(Stored dataset items)
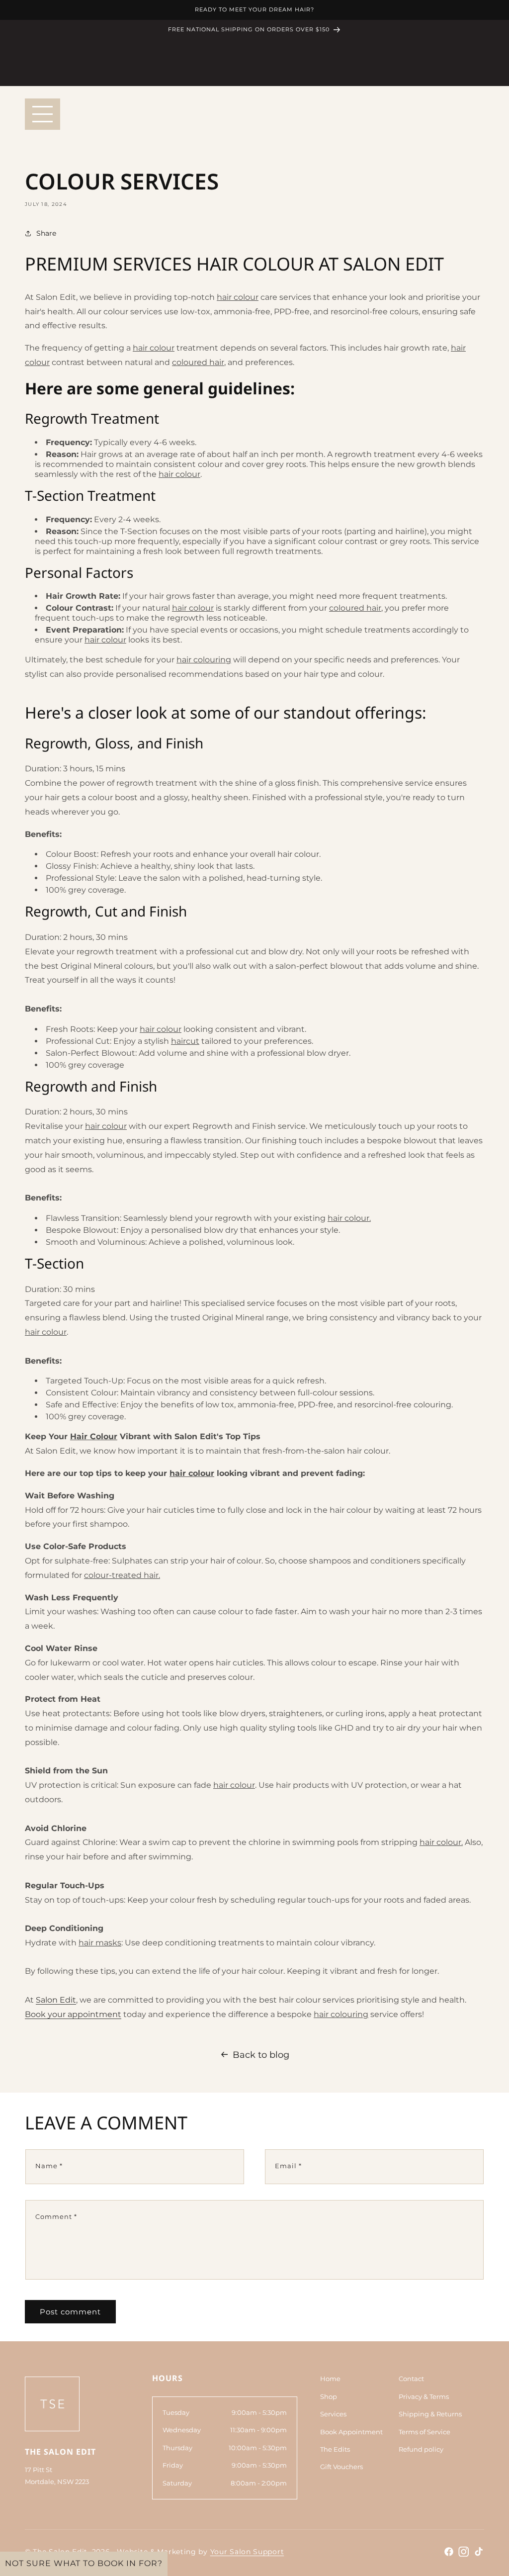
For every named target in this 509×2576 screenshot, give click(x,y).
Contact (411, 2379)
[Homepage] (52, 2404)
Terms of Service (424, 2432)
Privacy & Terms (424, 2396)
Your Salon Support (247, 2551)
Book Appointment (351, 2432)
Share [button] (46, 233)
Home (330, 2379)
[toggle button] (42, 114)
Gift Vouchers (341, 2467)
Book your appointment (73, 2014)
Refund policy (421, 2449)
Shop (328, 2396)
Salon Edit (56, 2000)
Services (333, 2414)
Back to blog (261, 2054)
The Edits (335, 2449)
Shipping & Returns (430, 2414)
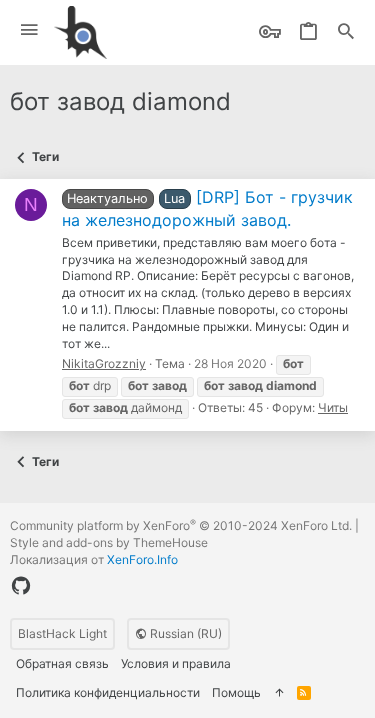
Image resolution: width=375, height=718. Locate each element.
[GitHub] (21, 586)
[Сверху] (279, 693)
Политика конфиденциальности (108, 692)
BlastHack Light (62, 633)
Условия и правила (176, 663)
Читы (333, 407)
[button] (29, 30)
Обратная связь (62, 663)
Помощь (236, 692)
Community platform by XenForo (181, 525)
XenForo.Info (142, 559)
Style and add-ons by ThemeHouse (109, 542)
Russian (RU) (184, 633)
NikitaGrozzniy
---
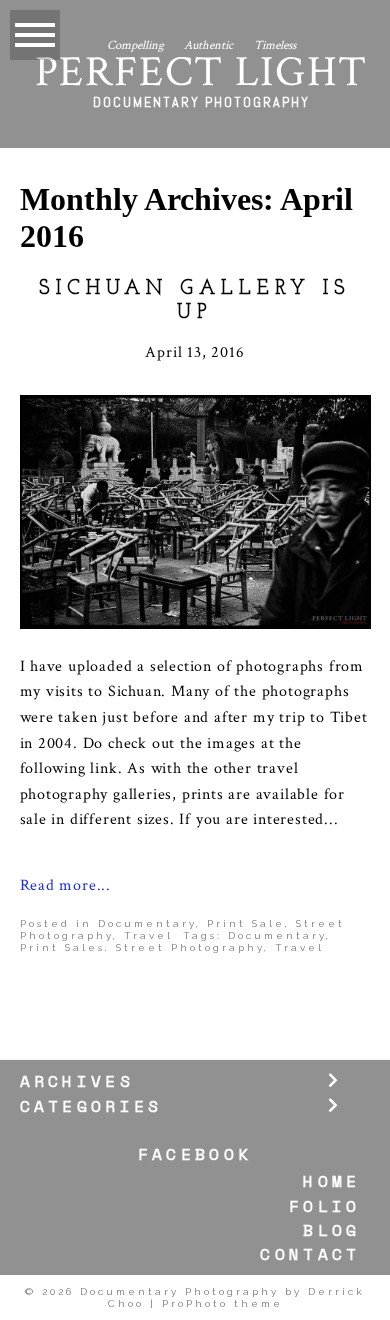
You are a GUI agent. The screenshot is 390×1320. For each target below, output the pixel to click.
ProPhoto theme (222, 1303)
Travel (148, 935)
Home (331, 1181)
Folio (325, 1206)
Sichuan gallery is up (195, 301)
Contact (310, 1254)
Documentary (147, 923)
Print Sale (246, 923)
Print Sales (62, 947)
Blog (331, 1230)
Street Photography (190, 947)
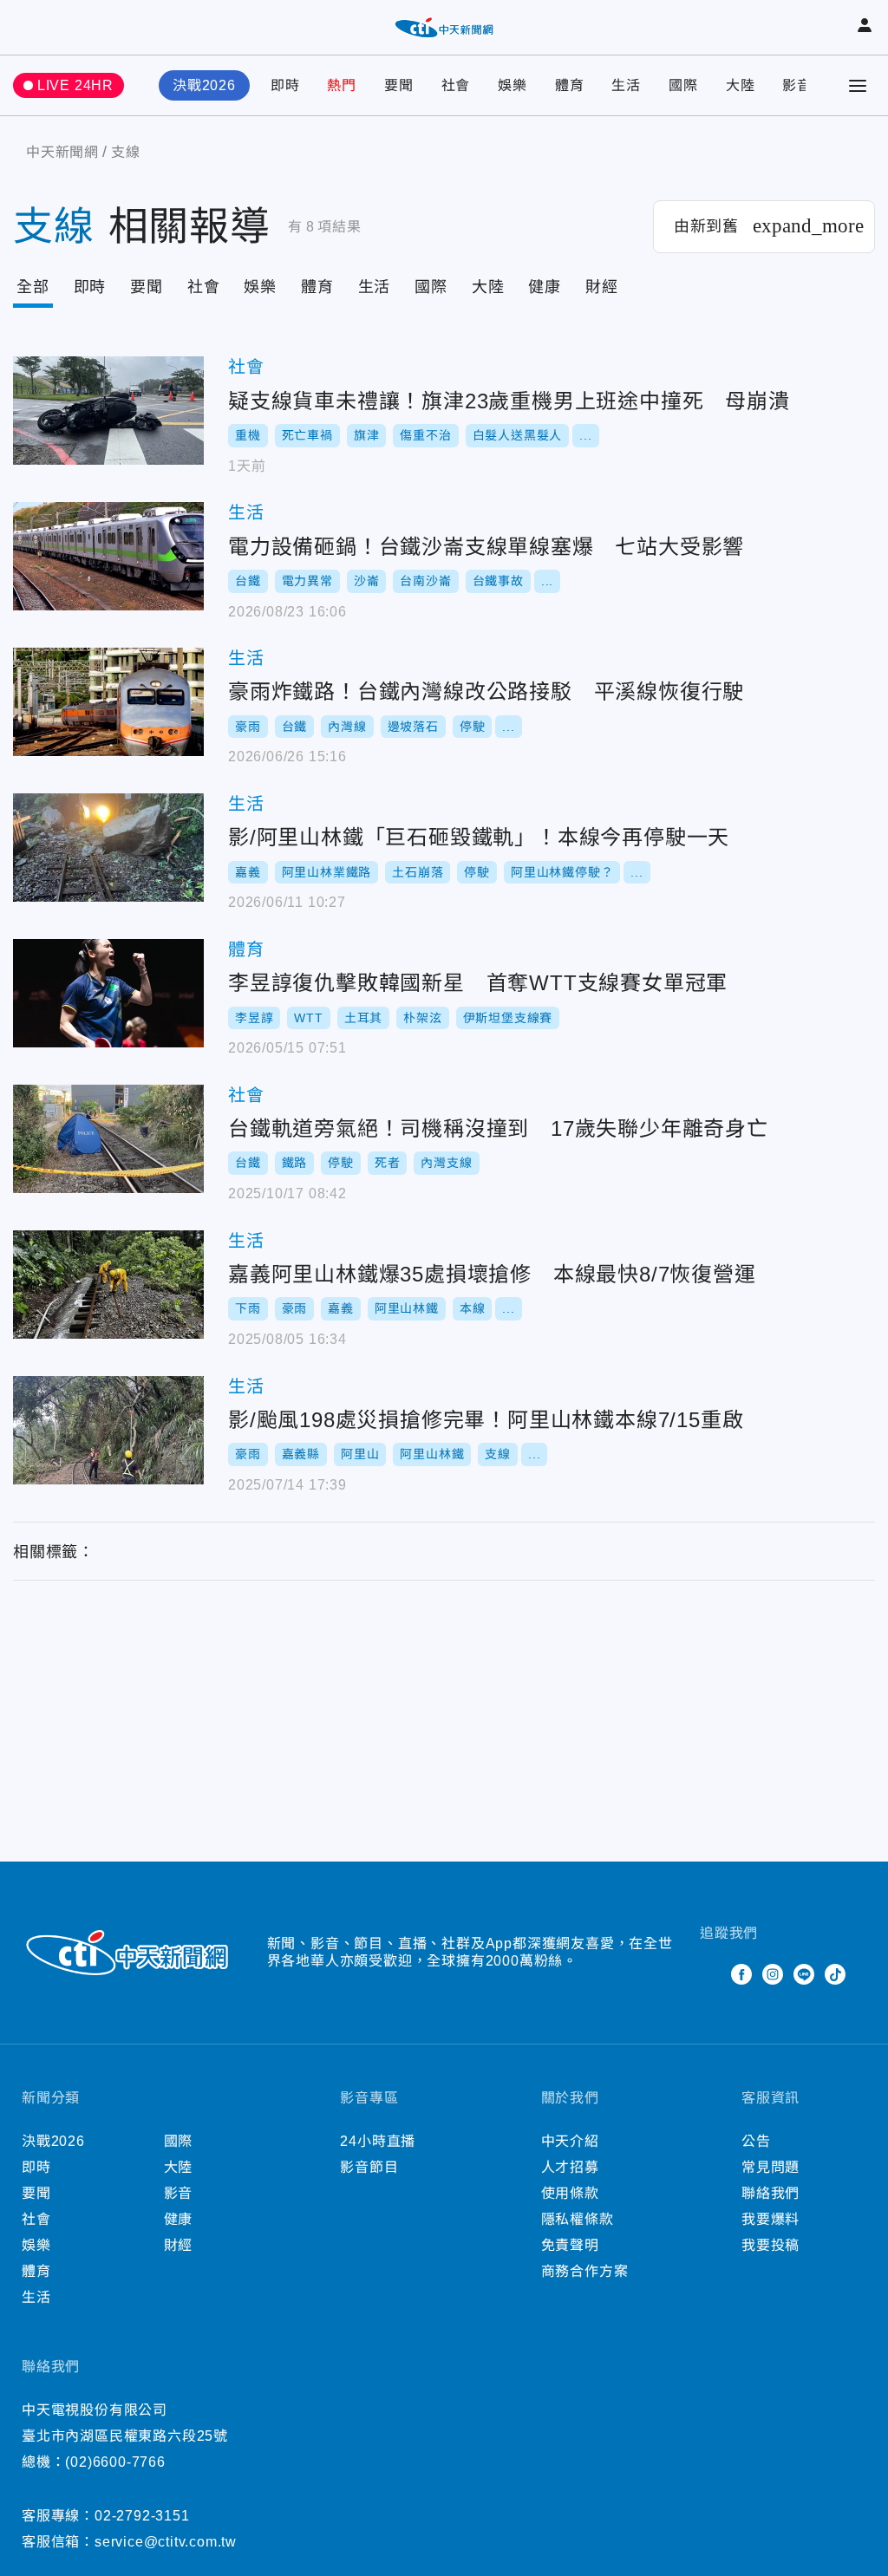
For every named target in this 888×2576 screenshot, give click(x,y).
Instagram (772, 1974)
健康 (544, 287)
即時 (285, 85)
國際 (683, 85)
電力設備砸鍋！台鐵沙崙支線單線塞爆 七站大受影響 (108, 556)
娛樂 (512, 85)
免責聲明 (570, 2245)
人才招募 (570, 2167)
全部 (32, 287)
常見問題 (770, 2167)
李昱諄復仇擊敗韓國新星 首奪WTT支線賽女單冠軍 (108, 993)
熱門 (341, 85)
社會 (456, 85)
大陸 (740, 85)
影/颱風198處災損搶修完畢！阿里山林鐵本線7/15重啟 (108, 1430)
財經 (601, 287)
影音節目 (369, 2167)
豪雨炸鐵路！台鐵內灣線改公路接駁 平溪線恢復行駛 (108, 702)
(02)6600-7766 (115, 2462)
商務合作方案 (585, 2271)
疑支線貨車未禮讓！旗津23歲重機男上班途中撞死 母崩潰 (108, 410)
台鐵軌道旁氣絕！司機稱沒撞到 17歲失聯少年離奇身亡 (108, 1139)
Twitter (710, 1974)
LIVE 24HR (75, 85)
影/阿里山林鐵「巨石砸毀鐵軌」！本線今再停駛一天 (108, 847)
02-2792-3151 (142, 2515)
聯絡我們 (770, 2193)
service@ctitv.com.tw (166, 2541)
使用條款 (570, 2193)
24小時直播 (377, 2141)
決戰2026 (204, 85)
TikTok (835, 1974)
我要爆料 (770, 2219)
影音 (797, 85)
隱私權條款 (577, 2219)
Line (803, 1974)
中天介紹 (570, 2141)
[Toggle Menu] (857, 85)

WHAT IS REQUIRED »
Repeat exactly, and only, the entries from the line with "The Edits (335, 2449)" through the line with "[button] (29, 30)". Pictures are skipped.

EXERCISE RESPONSE »
The Edits (335, 2449)
Shipping & Returns (430, 2414)
Image resolution: width=375, height=718. Locate each element.
[GitHub] (21, 586)
[Сверху] (279, 693)
Политика конфиденциальности (108, 692)
BlastHack Light (62, 633)
Условия и правила (176, 663)
Читы (333, 407)
[button] (29, 30)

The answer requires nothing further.